Desecrated American flag moved after Campus Reform reporting
The University of Kansas has relocated a controversial paint-splattered American flag after widespread backlash and criticism, but has not removed the “art display” from campus.
The flag was originally displayed on a flagpole outside the Spooner Hall building, and is now being moved to the Spencer Museum of Art on the same campus due to “safety concerns,” according to a statement released by KU Chancellor Doug Girod.
“While we want to foster difficult dialogue, we cannot allow that dialogue to put our people or property in harm’s way,” Girod said.
[RELATED: University flies blackened American flag for art display]
After Campus Reform’s coverage of the display generated nationwide outrage Wednesday, Kansas Governor Jeff Colyer and Secretary of State Kris Kobach both demanded that the school remove the flag, according to the Associated Press.
While the flag was taken down from its original location outside Spooner Hall around 4:30 that afternoon, Girod quickly clarified that it was merely being moved to the Spencer Museum of Art, which receives public funding from the National Endowment for the Arts, the National Endowment for the Humanities, and the Institute of Museum and Library Services.
“The disrespectful display of a desecrated American flag on the KU campus is absolutely unacceptable,” Colyer told Fox News Radio host Todd Starnes. “Men and women have fought and died for that flag and to use it in this manner is beyond disrespectful.”
Campus Reform is currently awaiting a statement from Kobach responding to the school’s decision, but did not receive a response from Colyer’s office in time for publication.
[RELATED: AU reverses position, removes statue of cop killer]
Navy veteran and KU student Ian Appling, who strongly objected to the original display, said it is much more appropriate to confine the flag to an art museum, but accused the university of using “safety concerns” to deflect attention from its poor judgment in choosing the Spooner Hall location in the first place.
“It should have never belonged on a publically funded piece of property.

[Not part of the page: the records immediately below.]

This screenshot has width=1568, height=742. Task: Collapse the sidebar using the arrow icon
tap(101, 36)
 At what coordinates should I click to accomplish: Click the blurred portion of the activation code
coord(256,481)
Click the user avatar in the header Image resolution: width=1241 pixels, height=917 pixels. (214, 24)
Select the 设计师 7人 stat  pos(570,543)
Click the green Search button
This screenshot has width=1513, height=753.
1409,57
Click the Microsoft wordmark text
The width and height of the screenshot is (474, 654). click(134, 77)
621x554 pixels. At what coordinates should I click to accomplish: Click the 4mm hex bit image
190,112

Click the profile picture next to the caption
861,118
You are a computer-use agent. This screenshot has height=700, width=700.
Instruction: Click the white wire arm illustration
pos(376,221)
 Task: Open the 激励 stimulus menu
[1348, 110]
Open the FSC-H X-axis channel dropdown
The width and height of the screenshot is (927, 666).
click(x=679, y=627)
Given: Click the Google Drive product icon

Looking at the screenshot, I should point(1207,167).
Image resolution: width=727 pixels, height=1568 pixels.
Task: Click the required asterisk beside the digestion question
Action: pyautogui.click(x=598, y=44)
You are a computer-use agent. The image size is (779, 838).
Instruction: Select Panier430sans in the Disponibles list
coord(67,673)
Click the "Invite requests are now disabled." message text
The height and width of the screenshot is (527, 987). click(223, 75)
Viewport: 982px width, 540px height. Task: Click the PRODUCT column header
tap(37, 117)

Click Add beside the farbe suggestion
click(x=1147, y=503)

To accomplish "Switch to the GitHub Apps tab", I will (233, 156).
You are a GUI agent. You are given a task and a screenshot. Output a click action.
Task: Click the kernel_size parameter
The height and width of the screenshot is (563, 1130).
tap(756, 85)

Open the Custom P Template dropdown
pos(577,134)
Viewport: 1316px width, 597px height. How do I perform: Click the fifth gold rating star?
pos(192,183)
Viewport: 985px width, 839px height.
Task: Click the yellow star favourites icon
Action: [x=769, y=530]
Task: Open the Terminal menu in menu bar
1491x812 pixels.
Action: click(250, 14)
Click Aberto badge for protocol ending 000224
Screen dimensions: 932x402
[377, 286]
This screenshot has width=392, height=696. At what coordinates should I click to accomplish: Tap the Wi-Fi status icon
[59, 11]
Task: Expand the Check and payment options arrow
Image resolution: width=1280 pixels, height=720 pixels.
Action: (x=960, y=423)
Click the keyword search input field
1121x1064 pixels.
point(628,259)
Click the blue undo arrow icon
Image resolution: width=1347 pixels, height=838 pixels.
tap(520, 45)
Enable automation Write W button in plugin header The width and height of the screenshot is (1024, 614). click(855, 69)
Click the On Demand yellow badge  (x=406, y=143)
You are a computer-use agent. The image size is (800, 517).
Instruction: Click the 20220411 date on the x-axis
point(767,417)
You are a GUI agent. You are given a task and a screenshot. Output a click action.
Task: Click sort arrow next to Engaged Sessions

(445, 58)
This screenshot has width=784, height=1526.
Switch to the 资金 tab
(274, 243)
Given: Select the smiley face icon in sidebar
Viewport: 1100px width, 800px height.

It is an abhorrent piece of art, but it still is something that is freedom of expression,” Appling said in an exclusive interview with Campus Reform.
“[Spencer Museum] is where [the flag] should have been in the first place, but the university citing concerns for safety is a smokescreen for trying to cover up their misstep in this situation by putting it on a flagpole,” Appling asserted. “This is the reason why the free market chooses and decides whether or not something will succeed.”
Appling also declared “without a shade of doubt” that he would have transferred to a different school had the flag remained in its original location.
“I fought for people’s rights to stomp and burn the flag and kneel at the National Anthem, but it is also my right as a citizen to not give a cent towards an organization that promotes or espouses values inconsistent with the United States of America,” he pointed out.